Logo Aurore

L’UQAT renforce son rayonnement international avec de nouvelles ententes en France

Nicolas Fivel
Ces partenariats s’inscrivent dans une stratégie plus large visant à accroître son rayonnement international, alors que les prochaines ententes devraient être signées ailleurs en Europe et en Afrique.
Publié le 9 avril 2026 par Nicolas FivelPhoto : Pexels

En ce début de mois d'avril 2026, l’Université du Québec en Abitibi-Témiscamingue (UQAT) s'ouvre un peu plus vers l’international en concluant trois nouvelles ententes avec deux établissements français : l’Université de Reims Champagne-Ardenne et l’Université Gustave Eiffel. Ces partenariats visent à renforcer la mobilité étudiante, la collaboration académique et le rayonnement de la recherche, autant pour les étudiants que pour le corps professoral.

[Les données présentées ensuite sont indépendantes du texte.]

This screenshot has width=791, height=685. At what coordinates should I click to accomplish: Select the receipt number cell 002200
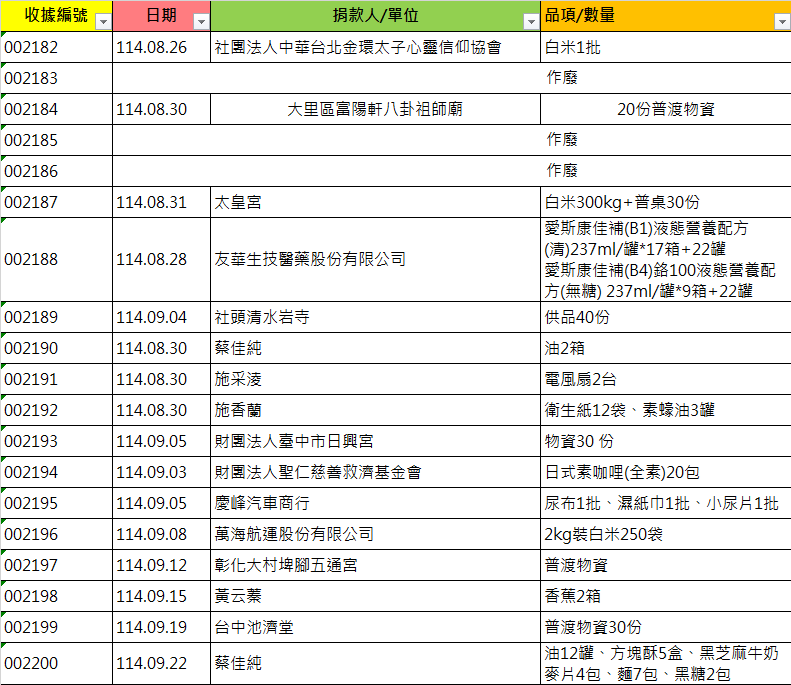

Comptant désormais plus de 200 ententes à travers le monde, l’UQAT confirme ainsi sa volonté de s’ancrer dans un réseau international dynamique, faisant fi de son éloignement géographique.

UQAT International, pôle au service du rayonnement mondial

Selon Sonia Demontigny, directrice d’UQAT International et du Bureau de l’équité, de la diversité et de l’inclusion, la manière de développer ces partenariats a considérablement évolué au fil des décennies.

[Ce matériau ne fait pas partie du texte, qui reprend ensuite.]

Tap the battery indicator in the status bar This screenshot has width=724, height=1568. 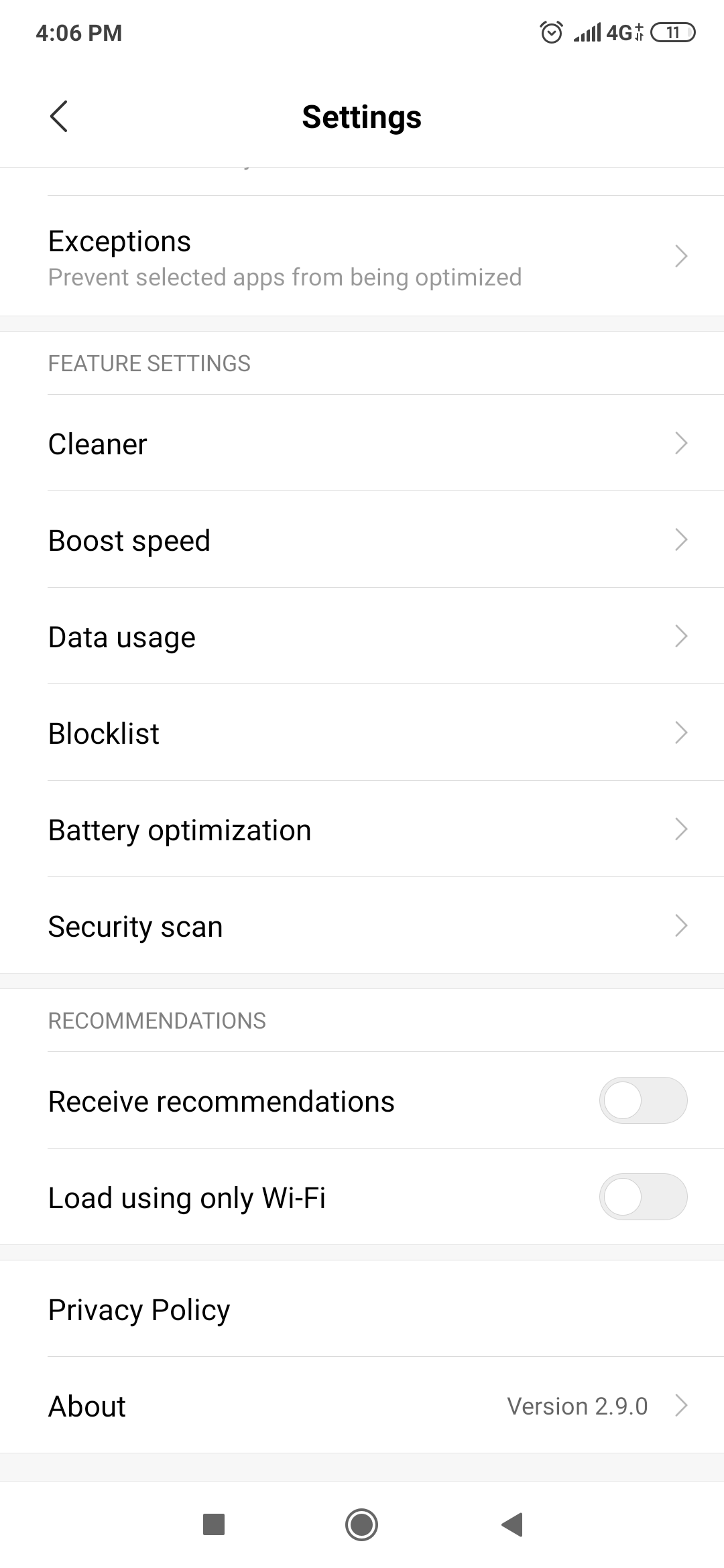673,32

« À l’époque, ça reposait beaucoup sur la volonté des professeurs. C’étaient eux qui généraient des ententes et qui les signaient. Maintenant, on a le service UQAT International qui chapeaute la signature de ces ententes, qui s’assure que ce soit fait dans les règles de l’art et de poursuivre les partenariats structurants pour l’UQAT », avance-t-elle.

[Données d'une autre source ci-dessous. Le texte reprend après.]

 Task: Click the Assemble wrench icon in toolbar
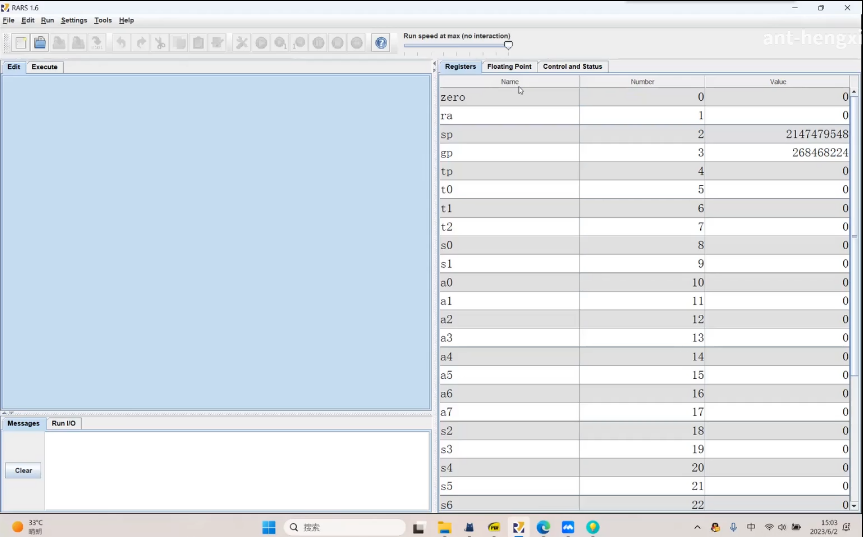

Aujourd’hui, cette centralisation permet d’assurer une cohérence dans les collaborations, tout en optimisant leurs retombées pour l’établissement universitaire, ses étudiants et ses professeurs.

De courts séjours à Reims issus d'un partenariat historique consolidé

Parmi les ententes renouvelées, deux concernent l’Université de Reims Champagne-Ardenne, avec laquelle l’UQAT entretient une relation de longue date, remontant à 1991.

Ce partenariat historique s’établit notamment dans le cadre du programme Eurostage, qui permet des échanges variés, allant de courts séjours éducatifs d’une à deux semaines à des stages pratiques en enseignement.

Ces initiatives encouragent non seulement le perfectionnement académique des étudiants, mais aussi l’ouverture culturelle et professionnelle.

Création numérique : l’Université Gustave Eiffel mise sur le long terme

La troisième entente, conclue avec l’Université Gustave Eiffel de Champs-sur-Marne, cible spécifiquement les étudiants en création et nouveaux médias.

Contrairement aux accords précédemment cités, celui-ci offre la possibilité d’effectuer un séjour d’une ou deux sessions à l’UQAT — soit environ sept à huit mois — ou encore de poursuivre un cursus à la maîtrise en création numérique.

Un levier essentiel pour « étendre ses tentacules »

Au-delà de la mobilité étudiante, ces ententes jouent un rôle clé dans le développement de la recherche universitaire.

« Je pense que pour toute université — qu’elle soit en région ou non — le fait d’étendre ses tentacules et d’avoir des relations à travers le monde est particulièrement important, notamment en termes de recherche », souligne Sonia Demontigny.

Elle ajoute que cette ouverture au monde favorise la reconnaissance des travaux des chercheurs : « En travaillant et en collaborant avec d’autres universités et d’autres partenaires, ça permet d’avoir un rayonnement sur la recherche ».

Par la suite, l’UQAT n’entend pas s’arrêter là. L’établissement universitaire envisage déjà de nouveaux partenariats, notamment ailleurs en France et en Belgique, ainsi qu’en Afrique.